*** Opening EXCERPTED RECORDS ***

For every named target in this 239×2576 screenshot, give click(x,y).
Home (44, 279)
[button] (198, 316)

*** Closing EXCERPTED RECORDS ***
*** Opening EXCERPTED RECORDS ***

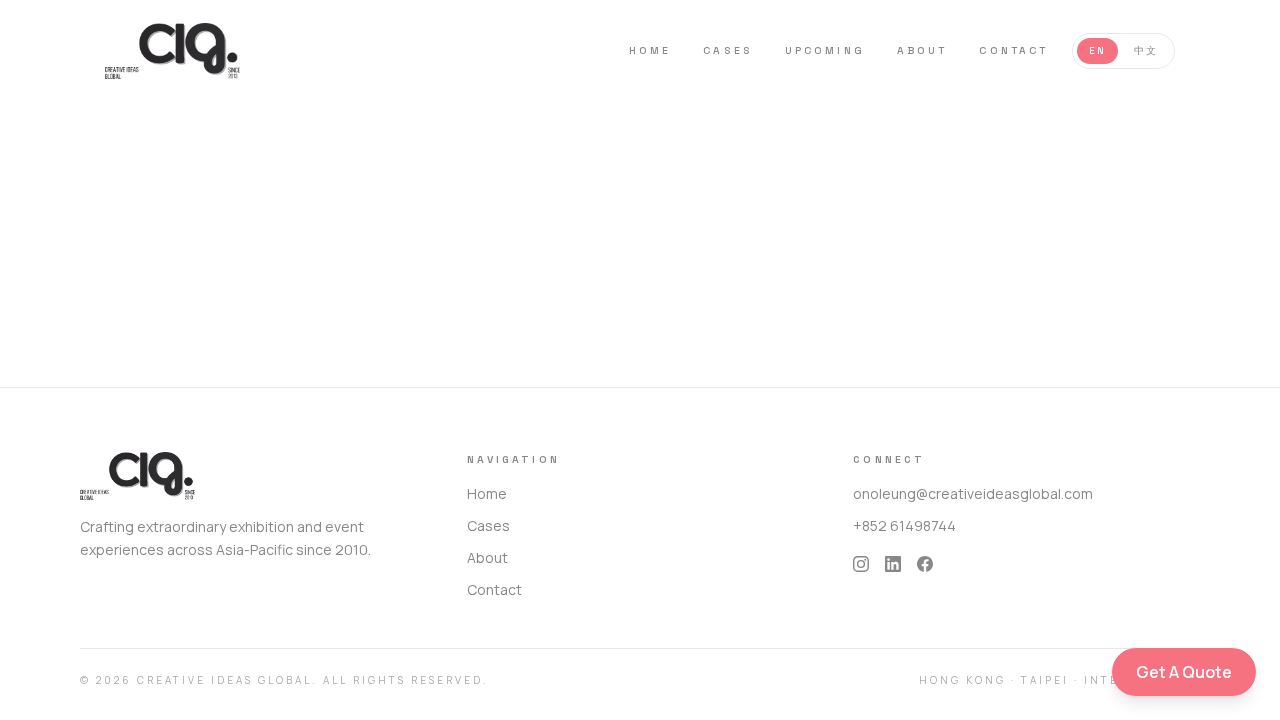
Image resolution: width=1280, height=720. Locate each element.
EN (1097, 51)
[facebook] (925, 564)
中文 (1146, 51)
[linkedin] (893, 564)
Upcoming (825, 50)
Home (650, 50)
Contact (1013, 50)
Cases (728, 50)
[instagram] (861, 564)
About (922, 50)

*** Closing EXCERPTED RECORDS ***
*** Opening EXCERPTED RECORDS ***

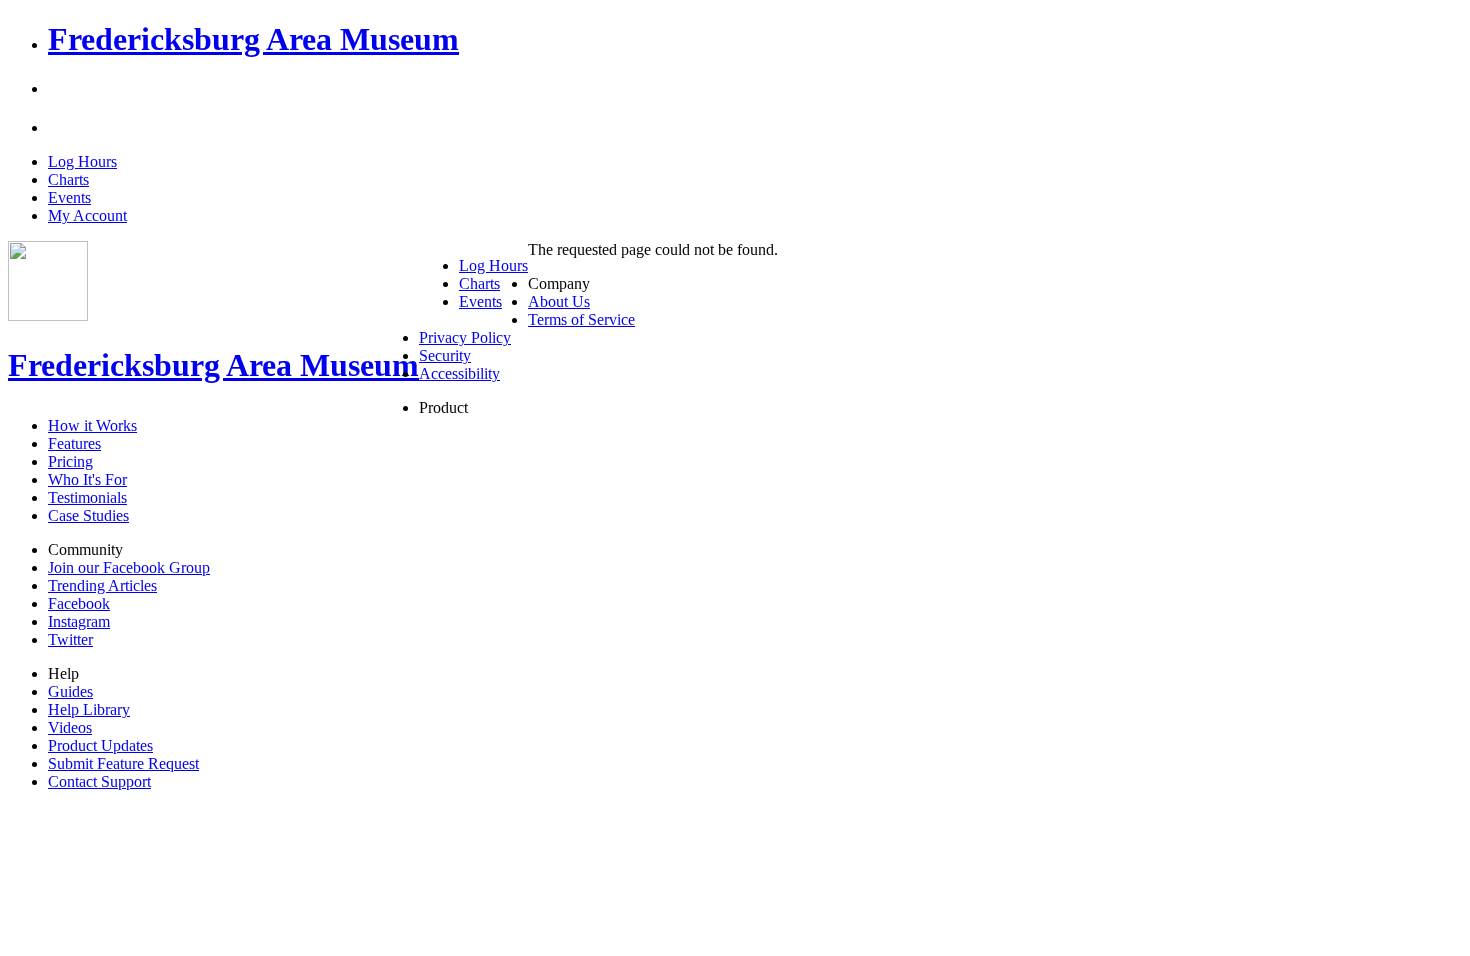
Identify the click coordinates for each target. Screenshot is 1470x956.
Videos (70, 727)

*** Closing EXCERPTED RECORDS ***

The result should be every line of the material that contains the word "target", so copy those lines.

For every named target in this 239×2576 screenshot, give click(x,y).
Identify the click coordinates for each target. Screenshot is 1470x956.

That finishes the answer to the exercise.